Re: email stop words

markspace <markspace@nospam.nospam>
Thu, 21 Mar 2013 09:33:12 -0700
On 3/21/2013 6:24 AM, Eric Sosman wrote:

     Integer count = map.get(word);
     map.put(word, count == null ? 1 : count + 1);

Basically, yes.

... and that you switched to something more like

     Integer count = map.get(word);
     map.put(word, new Integer(count == null
         ? 1 : count.intValue() + 1);

No, I made a Counter with a primitive and a reference to the word:

   Counter counter = map.get( word );
   if( counter == null ) {
     counter = new Counter();
     counter.word = word;
     counter.count = 1;
     map.put( word, counter );
   } else

If so, the slowdown is probably due to increased memory pressure
and garbage collection: `new' actually creates a new object every

Yeah, that's what I thought too. Although since there's only as many
Counters as there are Strings (words), I don't get why just making a 2x
change would slow the system as horribly as it did. There should be
only 4 million Strings and therefore also 4 million Counters. I can't
figure out why that would be a problem.

time, while auto-boxing uses (the equivalent of) Integer.valueOf().
The latter maintains a pool of a couple hundred small-valued Integers
and doles them out whenever needed, using `new' only for un-pooled

I think it would be worth it to change the JVM memory parameters from
the defaults and see if that makes a difference.

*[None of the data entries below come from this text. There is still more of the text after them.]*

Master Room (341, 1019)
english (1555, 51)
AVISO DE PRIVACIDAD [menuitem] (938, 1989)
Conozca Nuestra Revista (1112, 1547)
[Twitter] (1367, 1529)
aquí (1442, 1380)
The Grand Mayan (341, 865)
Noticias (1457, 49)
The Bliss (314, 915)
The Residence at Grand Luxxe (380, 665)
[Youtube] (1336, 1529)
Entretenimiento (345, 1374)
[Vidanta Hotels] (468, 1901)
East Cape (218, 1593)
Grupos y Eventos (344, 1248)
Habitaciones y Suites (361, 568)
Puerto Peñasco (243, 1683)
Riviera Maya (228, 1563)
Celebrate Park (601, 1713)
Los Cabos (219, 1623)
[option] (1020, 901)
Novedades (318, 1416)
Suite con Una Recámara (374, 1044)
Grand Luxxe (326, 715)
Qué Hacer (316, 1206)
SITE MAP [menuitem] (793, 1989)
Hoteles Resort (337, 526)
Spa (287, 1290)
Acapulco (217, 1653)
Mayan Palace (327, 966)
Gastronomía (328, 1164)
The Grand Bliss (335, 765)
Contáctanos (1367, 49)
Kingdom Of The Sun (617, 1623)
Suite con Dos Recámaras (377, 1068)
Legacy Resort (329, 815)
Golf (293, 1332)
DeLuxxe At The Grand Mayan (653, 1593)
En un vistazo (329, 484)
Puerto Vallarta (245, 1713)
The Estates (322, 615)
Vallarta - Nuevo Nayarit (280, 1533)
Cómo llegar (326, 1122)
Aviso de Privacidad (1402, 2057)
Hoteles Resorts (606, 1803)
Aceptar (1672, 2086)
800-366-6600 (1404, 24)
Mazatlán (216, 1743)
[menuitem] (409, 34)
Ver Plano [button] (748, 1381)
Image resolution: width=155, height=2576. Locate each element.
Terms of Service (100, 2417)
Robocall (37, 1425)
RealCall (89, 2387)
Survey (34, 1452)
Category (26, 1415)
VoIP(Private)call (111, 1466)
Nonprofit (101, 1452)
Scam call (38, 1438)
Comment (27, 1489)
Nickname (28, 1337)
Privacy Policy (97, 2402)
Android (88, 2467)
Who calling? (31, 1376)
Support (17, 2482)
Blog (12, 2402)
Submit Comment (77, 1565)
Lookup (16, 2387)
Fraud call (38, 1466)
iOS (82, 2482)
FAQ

Also, any thoughts on the best way to observe a GC that is thrashing?
I'm really curious to pin this down to some sort of root cause. I
couldn't rule out a coding error somewhere either.

     My suggestion would be to implement a Counter class that
wraps a mutable integer value. Then you'd use

Thanks, I'll take a look at this when I get a chance. A good suggestion!

     Or, you could just go back to auto-boxing.

Yes, A-B-A testing works. Going back to auto-boxing restored the
previous run times, so I'm fairly certain it's related to memory
pressure or something similar.